Supplied records START
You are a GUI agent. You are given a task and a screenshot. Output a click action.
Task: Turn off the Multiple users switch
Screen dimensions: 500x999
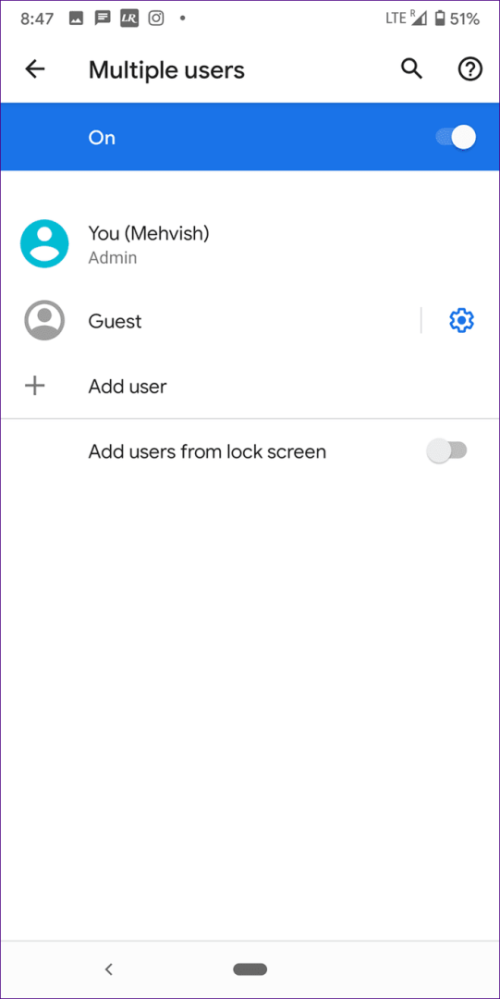pyautogui.click(x=456, y=138)
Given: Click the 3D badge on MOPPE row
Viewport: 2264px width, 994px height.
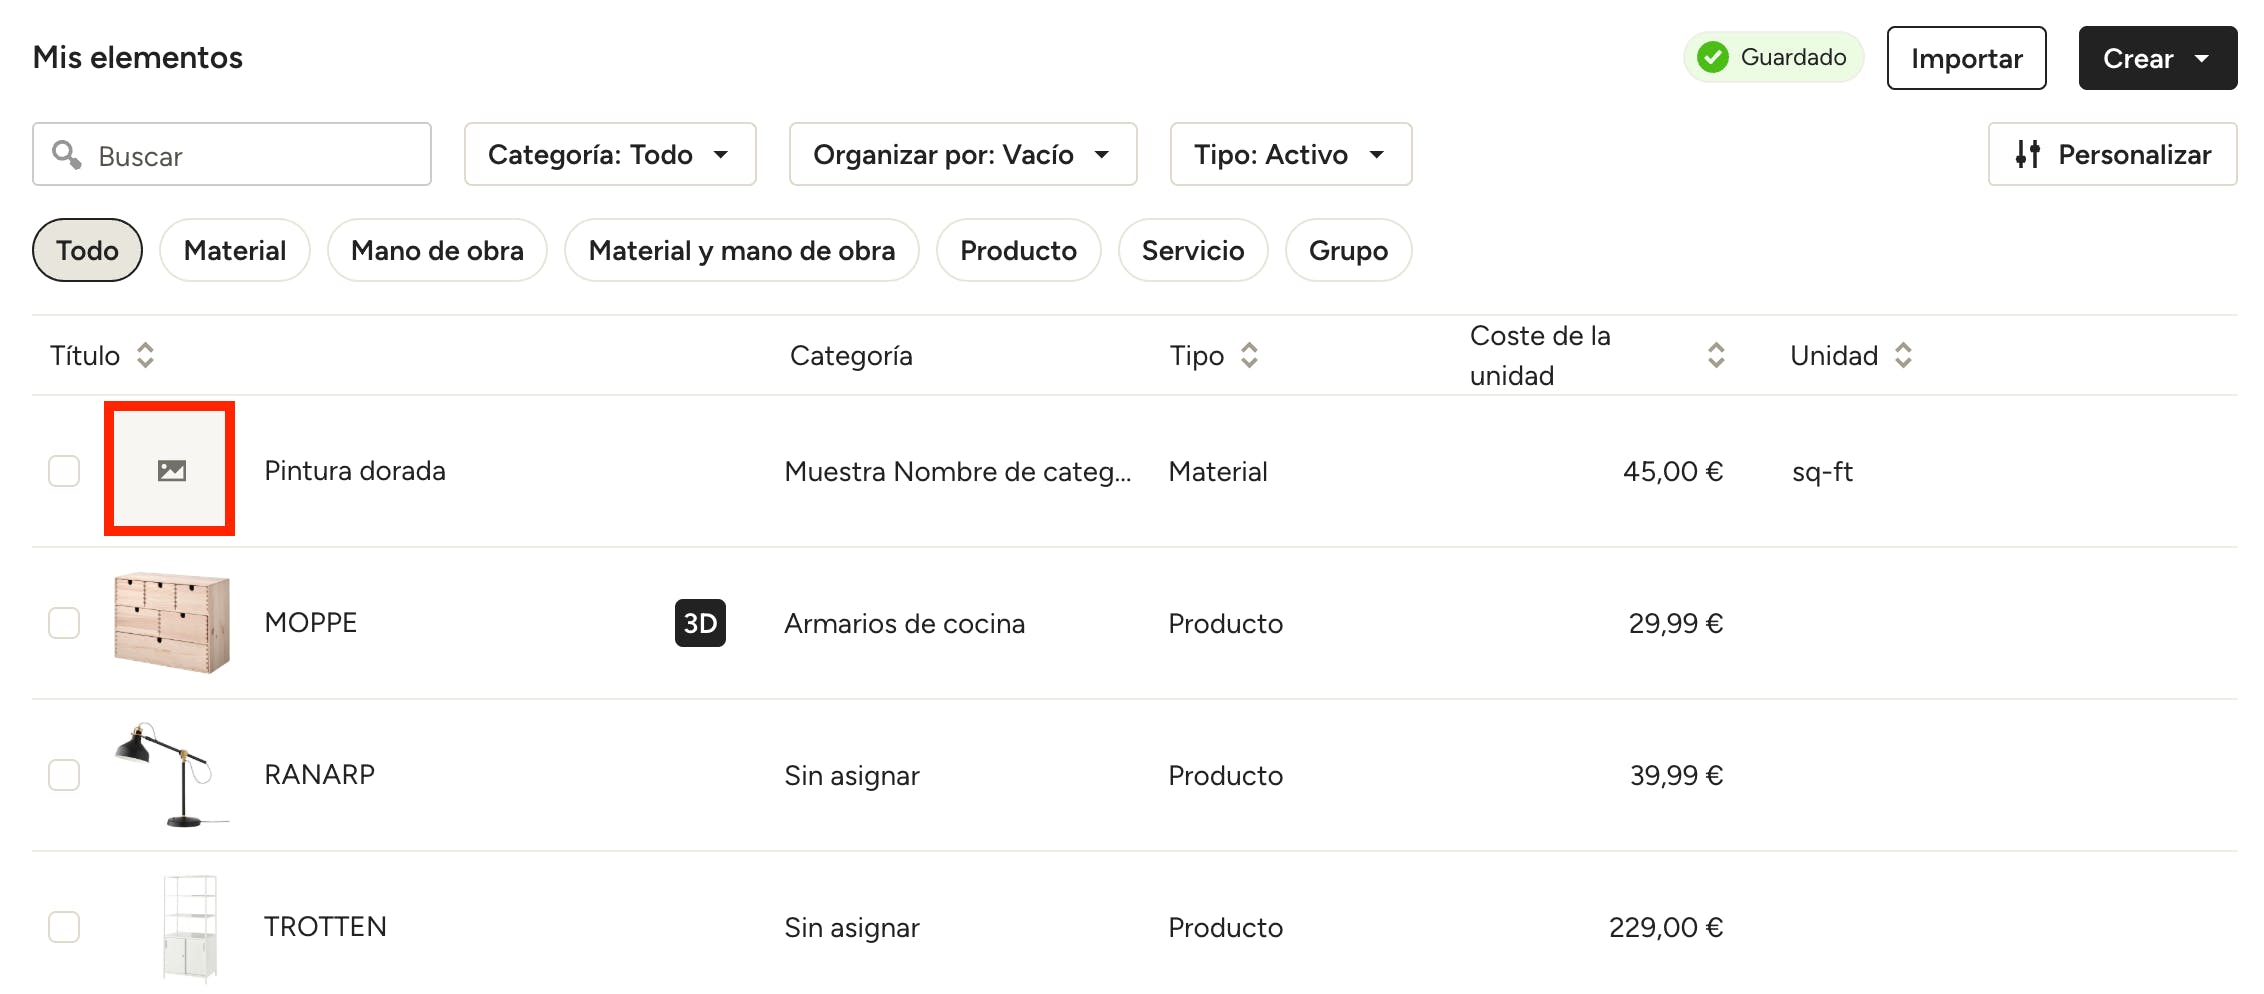Looking at the screenshot, I should pos(700,623).
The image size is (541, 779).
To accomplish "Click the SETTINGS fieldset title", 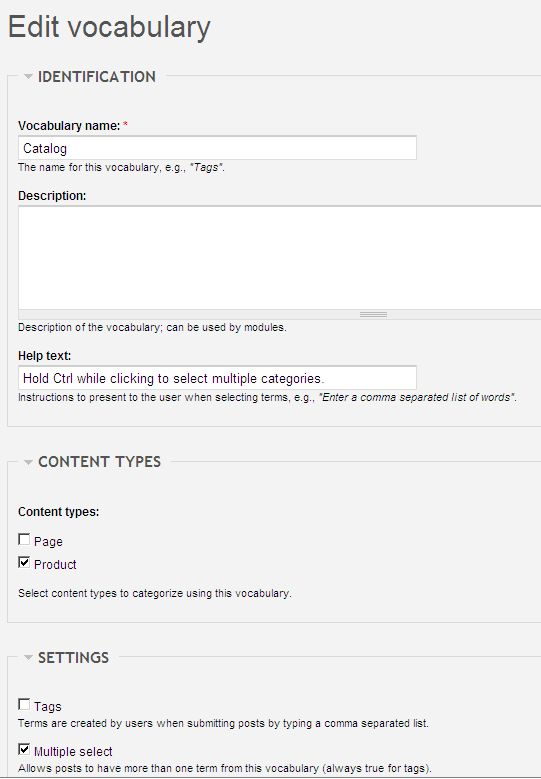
Supplied records END
### What this task involves
Omit the pictures and please write out exactly the lines between the one containing "The image size is (541, 779)." and the last line of the entries, both included.

### Task answer
The image size is (541, 779).
To accomplish "Click the SETTINGS fieldset title", 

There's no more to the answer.